── DATA PROVIDED ──
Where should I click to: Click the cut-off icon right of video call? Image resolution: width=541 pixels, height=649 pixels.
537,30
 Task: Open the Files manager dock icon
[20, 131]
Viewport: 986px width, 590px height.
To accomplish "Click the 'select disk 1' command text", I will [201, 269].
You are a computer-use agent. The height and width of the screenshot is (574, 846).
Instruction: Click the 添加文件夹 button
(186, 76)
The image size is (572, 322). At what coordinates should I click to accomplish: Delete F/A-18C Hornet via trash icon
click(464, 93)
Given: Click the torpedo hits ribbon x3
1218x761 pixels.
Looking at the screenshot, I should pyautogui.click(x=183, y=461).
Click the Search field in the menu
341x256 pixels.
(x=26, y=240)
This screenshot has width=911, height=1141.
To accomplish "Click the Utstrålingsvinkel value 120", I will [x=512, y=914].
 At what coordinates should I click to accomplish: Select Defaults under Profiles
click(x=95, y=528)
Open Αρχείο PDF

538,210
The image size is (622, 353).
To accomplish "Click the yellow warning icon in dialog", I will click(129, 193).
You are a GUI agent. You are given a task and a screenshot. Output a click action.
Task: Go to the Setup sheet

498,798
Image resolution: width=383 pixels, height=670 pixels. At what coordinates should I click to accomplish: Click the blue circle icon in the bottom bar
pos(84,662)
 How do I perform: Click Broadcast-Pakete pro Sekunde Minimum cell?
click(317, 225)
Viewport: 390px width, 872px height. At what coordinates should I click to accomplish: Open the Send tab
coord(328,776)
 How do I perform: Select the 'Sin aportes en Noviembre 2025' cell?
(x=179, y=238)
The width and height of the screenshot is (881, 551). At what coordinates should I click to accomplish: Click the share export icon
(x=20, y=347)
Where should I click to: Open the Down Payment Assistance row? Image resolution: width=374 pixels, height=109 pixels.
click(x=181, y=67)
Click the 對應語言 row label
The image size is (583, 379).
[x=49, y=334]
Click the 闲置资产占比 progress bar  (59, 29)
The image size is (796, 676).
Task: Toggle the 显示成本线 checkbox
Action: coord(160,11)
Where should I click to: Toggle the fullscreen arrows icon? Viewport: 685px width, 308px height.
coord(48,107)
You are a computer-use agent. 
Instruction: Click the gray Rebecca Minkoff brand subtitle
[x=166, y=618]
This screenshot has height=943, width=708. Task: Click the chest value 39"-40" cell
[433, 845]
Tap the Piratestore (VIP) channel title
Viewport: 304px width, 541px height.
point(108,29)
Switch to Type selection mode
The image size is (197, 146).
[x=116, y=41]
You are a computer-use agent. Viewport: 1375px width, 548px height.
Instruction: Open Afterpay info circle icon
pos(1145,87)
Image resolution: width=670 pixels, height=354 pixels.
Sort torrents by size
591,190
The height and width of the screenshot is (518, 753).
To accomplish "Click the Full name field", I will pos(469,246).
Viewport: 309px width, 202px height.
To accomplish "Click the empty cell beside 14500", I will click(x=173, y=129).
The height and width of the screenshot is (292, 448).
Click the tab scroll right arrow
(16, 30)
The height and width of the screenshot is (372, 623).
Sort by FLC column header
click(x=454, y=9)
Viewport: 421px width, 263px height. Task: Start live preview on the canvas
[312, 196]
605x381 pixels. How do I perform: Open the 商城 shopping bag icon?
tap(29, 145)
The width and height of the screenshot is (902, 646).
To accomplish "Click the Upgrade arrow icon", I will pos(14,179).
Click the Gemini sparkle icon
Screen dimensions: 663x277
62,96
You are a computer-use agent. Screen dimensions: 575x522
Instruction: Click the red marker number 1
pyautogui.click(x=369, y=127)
───
REQUIRED ACTION: The number of lines in the data that hold "will" must be the entire answer.

FINISHED EXERCISE: 6